►

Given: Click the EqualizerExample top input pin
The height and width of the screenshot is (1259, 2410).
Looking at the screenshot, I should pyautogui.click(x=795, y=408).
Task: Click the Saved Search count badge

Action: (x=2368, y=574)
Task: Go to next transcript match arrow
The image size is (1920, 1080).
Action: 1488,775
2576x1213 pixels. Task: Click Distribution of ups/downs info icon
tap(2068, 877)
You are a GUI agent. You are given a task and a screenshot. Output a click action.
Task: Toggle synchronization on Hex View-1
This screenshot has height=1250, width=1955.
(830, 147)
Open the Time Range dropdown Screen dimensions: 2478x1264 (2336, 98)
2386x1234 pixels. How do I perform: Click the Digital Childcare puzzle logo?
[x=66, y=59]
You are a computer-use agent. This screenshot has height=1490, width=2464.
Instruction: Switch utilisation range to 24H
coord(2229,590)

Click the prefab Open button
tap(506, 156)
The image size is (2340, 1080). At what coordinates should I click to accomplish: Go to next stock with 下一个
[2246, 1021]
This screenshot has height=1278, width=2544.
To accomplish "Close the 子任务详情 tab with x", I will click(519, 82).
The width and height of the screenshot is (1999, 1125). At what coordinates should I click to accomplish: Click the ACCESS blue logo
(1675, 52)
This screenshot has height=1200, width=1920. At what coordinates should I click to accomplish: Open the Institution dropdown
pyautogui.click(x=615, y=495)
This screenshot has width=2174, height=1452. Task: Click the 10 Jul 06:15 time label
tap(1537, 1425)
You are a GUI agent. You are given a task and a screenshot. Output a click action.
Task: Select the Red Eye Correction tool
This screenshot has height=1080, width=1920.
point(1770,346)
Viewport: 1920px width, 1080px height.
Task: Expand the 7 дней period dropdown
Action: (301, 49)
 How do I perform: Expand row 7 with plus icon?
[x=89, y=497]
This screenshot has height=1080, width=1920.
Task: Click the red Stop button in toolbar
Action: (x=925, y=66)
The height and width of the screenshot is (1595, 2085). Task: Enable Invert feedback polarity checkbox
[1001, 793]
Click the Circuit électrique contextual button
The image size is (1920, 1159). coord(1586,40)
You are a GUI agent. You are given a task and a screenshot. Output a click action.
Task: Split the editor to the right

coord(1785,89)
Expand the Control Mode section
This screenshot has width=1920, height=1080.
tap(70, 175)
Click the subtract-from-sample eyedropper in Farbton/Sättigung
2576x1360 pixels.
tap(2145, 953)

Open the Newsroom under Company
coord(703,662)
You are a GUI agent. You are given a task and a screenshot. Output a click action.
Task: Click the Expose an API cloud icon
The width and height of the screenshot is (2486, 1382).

◄

Work task
Return only the lines between the one holding "This screenshot has height=1278, width=2544." and the one holding "Task: Select the Red Eye Correction tool", inclusive, exactly as they appear above.

Expected answer
This screenshot has height=1278, width=2544.
To accomplish "Close the 子任务详情 tab with x", I will click(519, 82).
The width and height of the screenshot is (1999, 1125). At what coordinates should I click to accomplish: Click the ACCESS blue logo
(1675, 52)
This screenshot has height=1200, width=1920. At what coordinates should I click to accomplish: Open the Institution dropdown
pyautogui.click(x=615, y=495)
This screenshot has width=2174, height=1452. Task: Click the 10 Jul 06:15 time label
tap(1537, 1425)
You are a GUI agent. You are given a task and a screenshot. Output a click action.
Task: Select the Red Eye Correction tool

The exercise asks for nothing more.